Hacklab in Calafou (self-managed space bought by community near Barcelona):





pictures of the space:

















Forest occupied by friends 1 hour from London (Runnymede ecovillage).

















Milan/italy (MACAO) squat video:


A bit of London squats too:




































(my art):





my favourite funky eviction resistance: http://www.dailymail.co.uk/news/art...entral-London-house-hold-rooftop-protest.html

Interview with Enric about CIC:
http://cooperativa.cat/en/integral-revolution/

The CIC is a group my crew of hackers are working with. They are using the legal structure of a cooperative to create their own internal economy and provide the basic services that people need outside the state.

Anyway apologies if this seems a bit arrogant or showy, but now I'm in the states and I'm looking to hook up with the movements and networks here, and communicate/share the work being done in Europe.
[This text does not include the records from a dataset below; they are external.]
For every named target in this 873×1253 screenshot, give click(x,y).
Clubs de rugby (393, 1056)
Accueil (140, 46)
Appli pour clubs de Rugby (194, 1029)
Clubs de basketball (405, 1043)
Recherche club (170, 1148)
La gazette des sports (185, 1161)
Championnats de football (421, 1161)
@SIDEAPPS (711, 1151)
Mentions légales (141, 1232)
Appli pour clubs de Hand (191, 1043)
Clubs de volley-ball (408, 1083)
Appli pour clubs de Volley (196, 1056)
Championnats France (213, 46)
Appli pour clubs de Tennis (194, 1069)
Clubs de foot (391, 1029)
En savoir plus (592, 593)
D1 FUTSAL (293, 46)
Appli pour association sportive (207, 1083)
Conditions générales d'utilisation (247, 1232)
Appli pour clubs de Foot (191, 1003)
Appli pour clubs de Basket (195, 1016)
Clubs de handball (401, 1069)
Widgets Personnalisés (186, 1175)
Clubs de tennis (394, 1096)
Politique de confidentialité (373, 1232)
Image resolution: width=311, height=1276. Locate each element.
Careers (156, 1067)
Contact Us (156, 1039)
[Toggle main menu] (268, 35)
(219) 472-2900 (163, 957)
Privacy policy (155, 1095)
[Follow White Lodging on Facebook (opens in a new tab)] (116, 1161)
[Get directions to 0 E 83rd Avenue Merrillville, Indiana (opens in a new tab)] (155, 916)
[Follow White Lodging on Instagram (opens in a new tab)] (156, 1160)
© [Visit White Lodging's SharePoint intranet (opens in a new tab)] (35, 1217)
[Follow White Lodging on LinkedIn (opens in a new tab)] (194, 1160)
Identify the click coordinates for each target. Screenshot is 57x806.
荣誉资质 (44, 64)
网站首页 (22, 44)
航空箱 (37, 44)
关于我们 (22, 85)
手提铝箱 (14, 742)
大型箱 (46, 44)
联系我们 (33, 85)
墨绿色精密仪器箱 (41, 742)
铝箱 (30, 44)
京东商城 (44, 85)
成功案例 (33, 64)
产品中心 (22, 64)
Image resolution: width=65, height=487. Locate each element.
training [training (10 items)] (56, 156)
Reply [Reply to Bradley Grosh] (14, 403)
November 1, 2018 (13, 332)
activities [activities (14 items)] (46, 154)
I'm searching like minded people, and I want to gain knowledge about the projects happening in the states. I've been squatting and writing opensource code for a decade. In the first video you'll see a dude in a blue hoodie who is my mentor of sorts who introduced me to all these wild ideas during my teens, and a truly remarkable person working for the cause 100%.

Thanks


----------



## Thorne (Apr 17, 2014)

This is a wonderful thing you are involved in. When I get my site up I'd love it if you'd put something together under the International Resource section. 

The space you have is beautiful. I would love to be able to get a hold of an old warehouse or something to operate out of, but for now I'd be happy w/ a house w/ a nice size yard. 

I wish you folks luck in building up your squat.


----------



## Genjix (Apr 21, 2014)

hey dudes, looking for the us scene. give me some pokes. cya


----------



## DesertRat (Apr 21, 2014)

Rockin pics and video! 

For squats/hackerspace, 2600 is your friend.

Where are you currently?


----------



## Genjix (Apr 25, 2014)

I'm in Austin Texas. After 2-3 weeks I'm heading to California for a while.
How can I reach out to squat community through 2600? Isn't that a hacker quarterly? Thanks


----------



## DesertRat (Apr 25, 2014)

Attend meets, participate. Learn where the hackerspaces are. They should lead to at least an open couch, if not to a squat. 

Meetings are held the first Friday of each month, usually around 5:30. 

Locations can be found in the back of the quarterly, or on the site. 

Where in California?

EDIT TO ADD: This is not a sure thing, mind you. 

This came to mind due to your computer/coding skillset and your experience with hackerspaces. 

Focus on those, and you *should* fit right in. 

Good luck, and please report on any success or failure.


----------



## Matt Derrick (Apr 30, 2014)

i just sent you an email, but @eske karl knows where the hackerspace in oakland is if you're interested in that.

what magazine is in the picture? is that a bitcoin magazine? anyways, hit me back via email and i'll see who i can get you hooked up with.


----------



## Genjix (May 2, 2014)

Thanks Matt.
note, I have plenty of couches, I'm not looking for places to sleep. I'm seeking political radicals and street people. Too many hackerspace types are yuppies messing with their tech toys.... that isn't me.


----------